His blood ran cold at the answer.
B
eneath closed lids, colors swirled in a jumble of black, brown and stormy grays. Bryna tried to see beyond the vortex, strained to see glimpses of blues and reds and greens. But the darker shades held rein and she struggled against an overwhelming sense of doom.
Eager to be free of the dirge, she forced her eyes open. A blinding pain shot through her skull, tempting her to clamp her eyes closed again. But an inner warning told her she needed remain awake. With great difficulty, she kept her eyes open.
A curved ceiling loomed over her, its surface made of bare rock interspersed with cracks of varying width. For a moment she became lost in the pattern they wove, following them down to the wall of the room where they disappeared into packed earth.
She frowned, tried to collect her scattered thoughts. She had been waiting for Bran, in that garden. Voices drifted from her memory. People talking about... She squeezed her eyes tight, tried to remember what was said. She needed to think more clearly. She tried to sit up but couldn’t. Twice she raised herself only to be held down tight. Slowly, the fog in her head cleared.
Looking sideways, she found her left arm bound to an iron ring driven into the narrow slab of stone where she lay. Her other arm too, as well as each leg. She was completely immobilized. Bile rose in her throat. Images of the young slave boy in the prison flashed in her mind.
“It’s about time you woke.”
The disembodied voice oozed out from behind her. Bryna pulled futilely at her bonds. The faint sound of leather slapping against the soles of feet seemed magnified a thousand times.

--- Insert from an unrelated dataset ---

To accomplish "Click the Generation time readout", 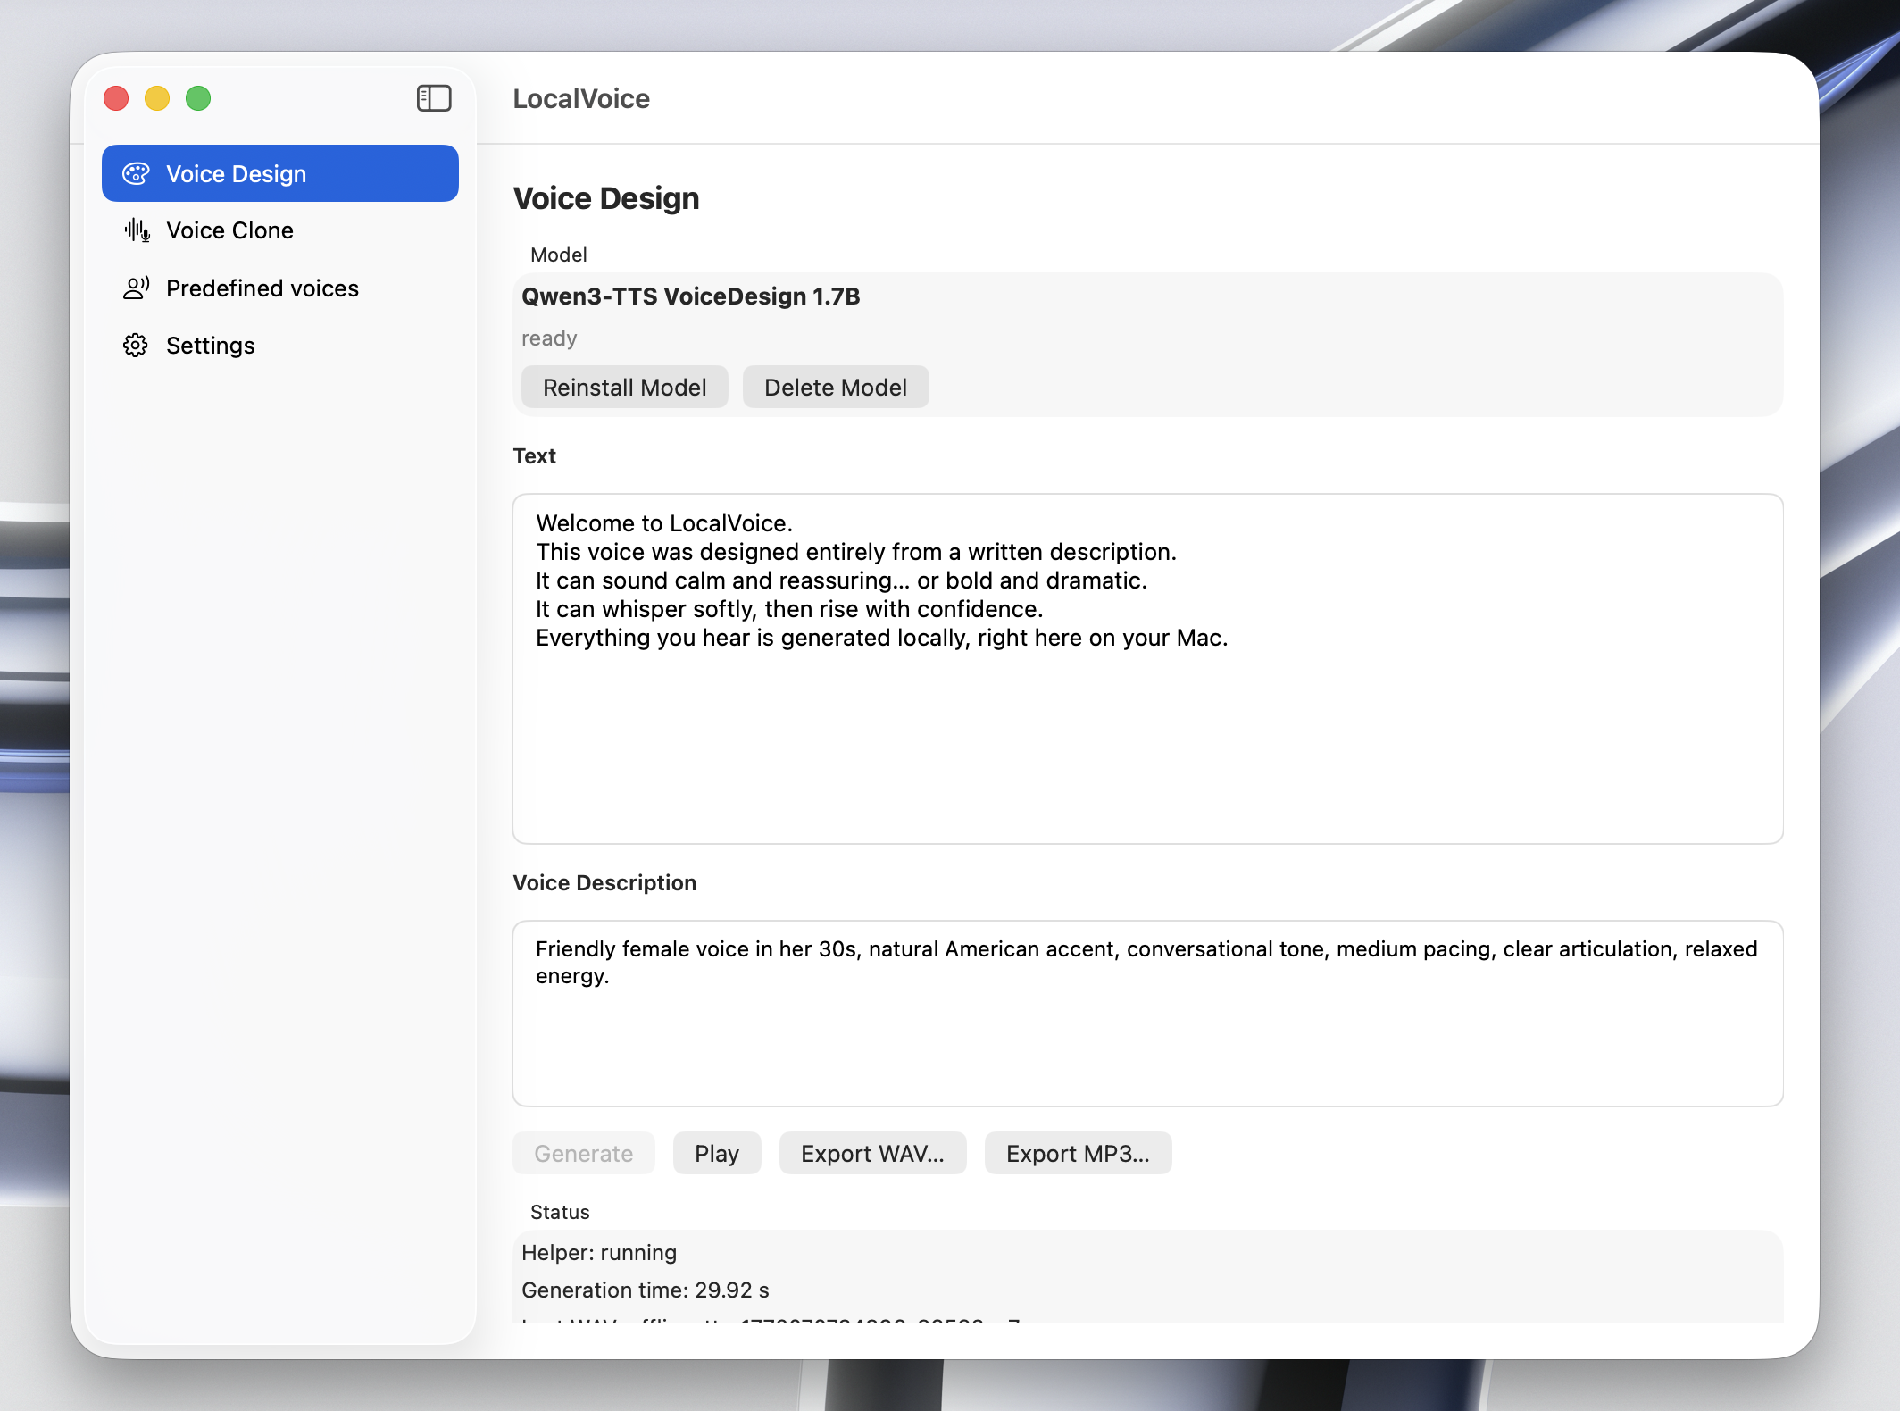I will tap(645, 1290).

She slammed her eyes shut again, could scarce control the rising tide of panic that was causing her breathing to come in short gasps. Each footfall seemed to keep time with the skipped beats of her racing heart. Her vision blurred again. She forced herself to take slow, deep breaths. It was important that she regain control. Oh gods, when had she ever been in control in this Roman world?

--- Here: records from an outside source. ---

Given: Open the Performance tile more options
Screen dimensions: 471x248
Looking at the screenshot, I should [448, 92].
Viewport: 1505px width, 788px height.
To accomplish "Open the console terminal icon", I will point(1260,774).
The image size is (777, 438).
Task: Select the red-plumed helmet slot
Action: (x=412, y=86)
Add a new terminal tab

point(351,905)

A sharp bark of laughter prompted her to open her eyes. The somber colors of her vision melded into a black shape, made all the deeper by the evil and deception imbued within its dark form.
“It’s quite useless to try to break free. Unlike Hapu, I make sure my plans don’t go astray.”
Closer now, standing next to her, the voice joined with the colors confirming what she’d only hoped she’d dreamed.
Gideon!
A torch was offered by an unseen hand. The fire flickered, cast shadows against his harsh visage. Her senses reached out of their own accord, looking for something, some shred of compassion. But there was only a void.
Gideon peeled his lips back into an uneven smile. Bryna stared into his dark eyes, bright with triumph and madness. “What? No greeting for family? Surely even a barbarian like yourself has the manners to welcome relations.”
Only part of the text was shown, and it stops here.